Background English materials for speech audiometry are well established. In Spanish, speech-recognition materials are not standardized with monosyllables, bisyllables, and trisyllables used in word-recognition protocols.

Purpose This study aimed to establish the psychometric characteristics of common Spanish monosyllabic, bisyllabic, and trisyllabic words for potential use in word-recognition procedures.

Research Design Prospective descriptive study.

Study Sample Eighteen adult Puerto Ricans (M = 25.6 years) with normal hearing [M = 7.8-dB hearing level (HL) pure-tone average] were recruited for two experiments.

Data Collection and Analyses A digital recording of 575 Spanish words was created (139 monosyllables, 359 bisyllables, and 77 trisyllables), incorporating materials from a variety of Spanish word-recognition lists. Experiment 1 (n = 6) used 25 randomly selected words from each of the three syllabic categories to estimate the presentation level ranges needed to obtain recognition performances over the 10 to 90% range. In Experiment 2 (n = 12) the 575 words were presented over five 1-hour sessions using presentation levels from 0- to 30-dB HL in 5-dB steps (monosyllables), 0- to 25-dB HL in 5-dB steps (bisyllables), and −3- to 17-dB HL in 4-dB steps (trisyllables). The presentation order of both the words and the presentation levels were randomized for each listener. The functions for each listener and each word were fit with polynomial equations from which the 50% points and slopes at the 50% point were calculated.

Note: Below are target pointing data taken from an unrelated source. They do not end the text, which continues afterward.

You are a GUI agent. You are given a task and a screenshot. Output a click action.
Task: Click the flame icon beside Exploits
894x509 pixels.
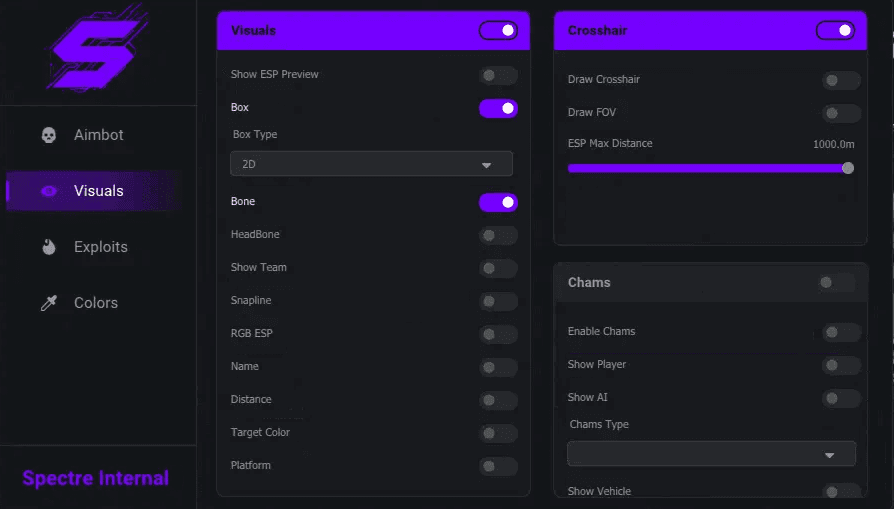coord(49,247)
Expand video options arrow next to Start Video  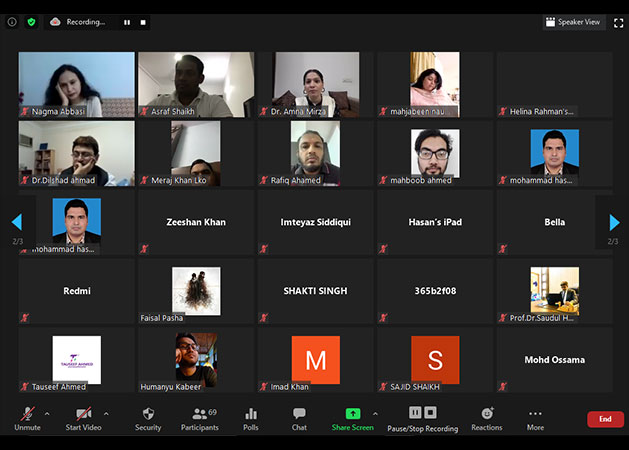tap(106, 412)
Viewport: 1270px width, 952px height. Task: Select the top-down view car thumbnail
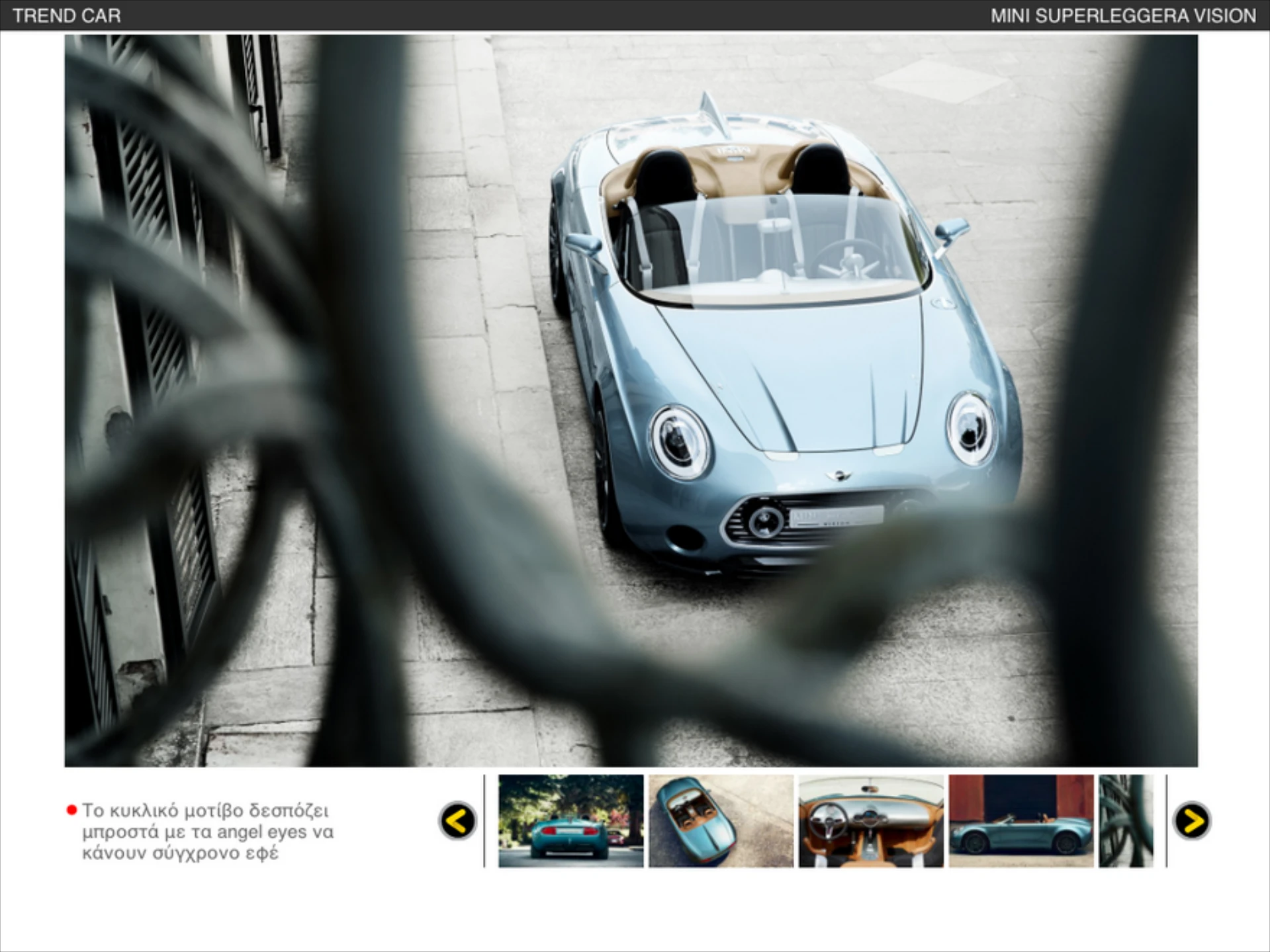coord(721,821)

Results The mean 50% points and slopes at 50% were 8.9-dB HL, 4.0%/dB (monosyllables), 6.9-dB HL, 5.1%/dB (bisyllables), and 1.4-dB HL, 6.3%/dB (trisyllables). The Kruskal–Wallis test with Mann–Whitney U post-hoc analysis indicated that the mean 50% points and slopes at the 50% points of the individual word functions were significantly different among the syllabic categories. Although significant differences were observed among the syllabic categories, substantial overlap was noted in the individual word functions, indicating that the psychometric characteristics of the words were not dictated exclusively by the syllabic number. Influences associated with word difficulty, word familiarity, singular and plural form words, phonetic stress patterns, and gender word patterns also were evaluated.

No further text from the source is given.